# -ig- and -tx sound: same?



## papillon

Hi.

The consonants in ma*ig* and despa*tx *sound the same to my ear, but are listed in my textbook using different phonetic symbols. Are they actually different sounds?

Thanks!


----------



## NoOrK

Hi!,
As you say. They have same sound. Ok, I try to explain to you when you can write one or other

Every word finish with "*ig*" has plural "J / TJ".  On the other hand when you make the plural with "*tx*", it's so easy, you add "*OS*" = "*TXOS*".

sing. Ra*ig* = plu. Ra*j*os    (lightning)
sing. Lle*ig* = plu. LLe*tj*os   (ugly)
sing. Despa*tx* = plu. Despatx*os

*It's so difficult to explain. If you have more questions. Don't worry. Ask.

Reegards!


----------



## ampurdan

They sound the same to me too, however, the sound may vary depending on the following sound:

El maig és un mes: [əl’maʤezun’mɛs].
Al maig plou: [əl’maʧ'plɒu].

Despatx gros: [dəs'paʧ'grɒs].
Despatx estret: [dəs'paʤ'əstrɛt].

So, if the following sound is a vowel, the sound is voiced, if the following sound is a voiceless consonant, the sound is also voiceless.


----------



## papillon

Thanks *NoOrk* and *Ampurdan*! I think I understand now.


NoOrK said:


> It's so difficult to explain.


Yes, I know, trying to explain the sound with letters is not easy.


ampurdan said:


> So, if the following sound is a vowel, the sound is voiced, if the following sound is a voiceless consonant, the sound is also voiceless.


What about words at the end of a sentence?
Despa*tx*
Despa*ig *(I just made it up)


----------



## ampurdan

Oh, yes! I forgot it.
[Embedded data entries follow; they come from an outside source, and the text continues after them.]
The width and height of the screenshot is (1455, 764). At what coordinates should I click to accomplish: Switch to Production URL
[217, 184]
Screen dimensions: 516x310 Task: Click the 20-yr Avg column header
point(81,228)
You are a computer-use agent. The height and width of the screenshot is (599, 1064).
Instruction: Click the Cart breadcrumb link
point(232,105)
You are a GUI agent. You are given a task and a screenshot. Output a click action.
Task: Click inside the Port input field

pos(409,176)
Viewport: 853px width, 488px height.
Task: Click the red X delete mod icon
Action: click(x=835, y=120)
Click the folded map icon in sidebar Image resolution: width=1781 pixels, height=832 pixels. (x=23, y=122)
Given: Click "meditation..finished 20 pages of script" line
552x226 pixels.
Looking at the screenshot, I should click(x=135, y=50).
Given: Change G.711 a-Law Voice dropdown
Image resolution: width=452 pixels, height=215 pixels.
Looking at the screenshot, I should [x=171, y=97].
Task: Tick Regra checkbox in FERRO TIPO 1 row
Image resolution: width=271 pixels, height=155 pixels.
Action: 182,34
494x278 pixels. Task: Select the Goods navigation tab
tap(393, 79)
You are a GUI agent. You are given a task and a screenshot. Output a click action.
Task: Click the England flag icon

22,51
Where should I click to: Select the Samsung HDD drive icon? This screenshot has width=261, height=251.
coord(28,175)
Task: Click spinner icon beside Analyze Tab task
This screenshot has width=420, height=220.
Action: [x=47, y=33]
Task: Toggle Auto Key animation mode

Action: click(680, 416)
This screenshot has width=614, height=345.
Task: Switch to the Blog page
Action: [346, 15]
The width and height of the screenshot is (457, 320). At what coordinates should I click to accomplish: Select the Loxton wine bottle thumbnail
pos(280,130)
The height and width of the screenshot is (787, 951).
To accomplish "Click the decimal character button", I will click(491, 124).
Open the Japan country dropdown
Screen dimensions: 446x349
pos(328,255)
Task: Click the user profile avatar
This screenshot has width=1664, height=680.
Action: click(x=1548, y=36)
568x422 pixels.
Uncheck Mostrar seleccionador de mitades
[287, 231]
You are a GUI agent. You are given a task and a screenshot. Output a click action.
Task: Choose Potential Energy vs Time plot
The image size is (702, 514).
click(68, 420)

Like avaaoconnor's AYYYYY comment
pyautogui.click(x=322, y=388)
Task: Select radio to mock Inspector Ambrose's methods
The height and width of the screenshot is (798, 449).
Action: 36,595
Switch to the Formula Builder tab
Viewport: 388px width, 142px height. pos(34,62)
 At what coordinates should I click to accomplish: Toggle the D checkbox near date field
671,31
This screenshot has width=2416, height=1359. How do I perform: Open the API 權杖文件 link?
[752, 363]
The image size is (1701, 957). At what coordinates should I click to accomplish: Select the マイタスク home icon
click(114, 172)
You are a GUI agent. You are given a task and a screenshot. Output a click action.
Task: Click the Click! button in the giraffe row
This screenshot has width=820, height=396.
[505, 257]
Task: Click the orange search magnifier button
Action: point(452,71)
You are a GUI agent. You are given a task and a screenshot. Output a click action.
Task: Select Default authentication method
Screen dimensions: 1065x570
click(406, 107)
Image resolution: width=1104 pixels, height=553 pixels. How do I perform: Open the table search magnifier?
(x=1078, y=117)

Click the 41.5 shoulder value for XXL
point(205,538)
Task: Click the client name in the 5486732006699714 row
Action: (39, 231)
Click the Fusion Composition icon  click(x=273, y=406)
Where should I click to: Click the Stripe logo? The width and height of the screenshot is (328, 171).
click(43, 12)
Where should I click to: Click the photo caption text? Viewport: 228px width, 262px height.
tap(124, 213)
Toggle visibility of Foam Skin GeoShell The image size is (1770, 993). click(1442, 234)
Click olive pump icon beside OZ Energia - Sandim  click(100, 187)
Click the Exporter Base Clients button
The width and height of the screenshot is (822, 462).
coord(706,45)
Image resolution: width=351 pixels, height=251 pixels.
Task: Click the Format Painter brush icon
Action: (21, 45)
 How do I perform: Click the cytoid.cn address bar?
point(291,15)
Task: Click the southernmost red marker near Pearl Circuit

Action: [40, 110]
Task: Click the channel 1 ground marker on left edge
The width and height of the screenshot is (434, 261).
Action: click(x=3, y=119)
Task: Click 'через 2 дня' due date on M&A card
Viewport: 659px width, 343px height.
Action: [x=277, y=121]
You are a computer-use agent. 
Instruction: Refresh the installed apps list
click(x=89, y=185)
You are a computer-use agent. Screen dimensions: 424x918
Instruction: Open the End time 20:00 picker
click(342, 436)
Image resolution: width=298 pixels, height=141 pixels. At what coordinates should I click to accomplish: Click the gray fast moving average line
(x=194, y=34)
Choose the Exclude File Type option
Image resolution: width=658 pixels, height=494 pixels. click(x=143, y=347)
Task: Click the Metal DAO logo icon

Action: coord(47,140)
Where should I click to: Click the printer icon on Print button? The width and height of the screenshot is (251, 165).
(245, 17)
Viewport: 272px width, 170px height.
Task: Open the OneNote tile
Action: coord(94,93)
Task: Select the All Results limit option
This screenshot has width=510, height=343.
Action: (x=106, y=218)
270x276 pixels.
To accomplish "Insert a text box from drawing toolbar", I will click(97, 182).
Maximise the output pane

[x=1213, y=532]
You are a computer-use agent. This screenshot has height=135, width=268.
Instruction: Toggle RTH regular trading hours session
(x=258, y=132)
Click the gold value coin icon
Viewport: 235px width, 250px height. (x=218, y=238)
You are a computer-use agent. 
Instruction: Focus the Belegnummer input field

At the end of a sentence both "despa*tx*" and "ma*ig*" are voiceless.


----------



## Namarne

papillon said:


> What about words at the end of a sentence?
> Despa*tx*
> Despa*ig *(I just made it up)


For me both are EXACTLY the same sound, at the end of a sentence. 
But it's not strange a difference in the spelling, because, besides the plural question, there are areas in Catalonia where words finishing in *-tx* and *-ig* may be pronounced different. 
In the village of my family (in Aragon, near Catalonia), people say *mai*, not *maig*, for example. Of course this difference doesn't exist whit words like *despatx*.


----------



## Samaruc

ampurdan said:


> They sound the same to me too, however, the sound may vary depending on the following sound:
> 
> El maig és un mes: [əl’maʤezun’mɛs].
> Al maig plou: [əl’maʧ'plɒu].
> 
> Despatx gros: [dəs'paʧ'grɒs].
> Despatx estret: [dəs'paʤ'əstrɛt].
> 
> So, if the following sound is a vowel, the sound is voiced, if the following sound is a voiceless consonant, the sound is also voiceless.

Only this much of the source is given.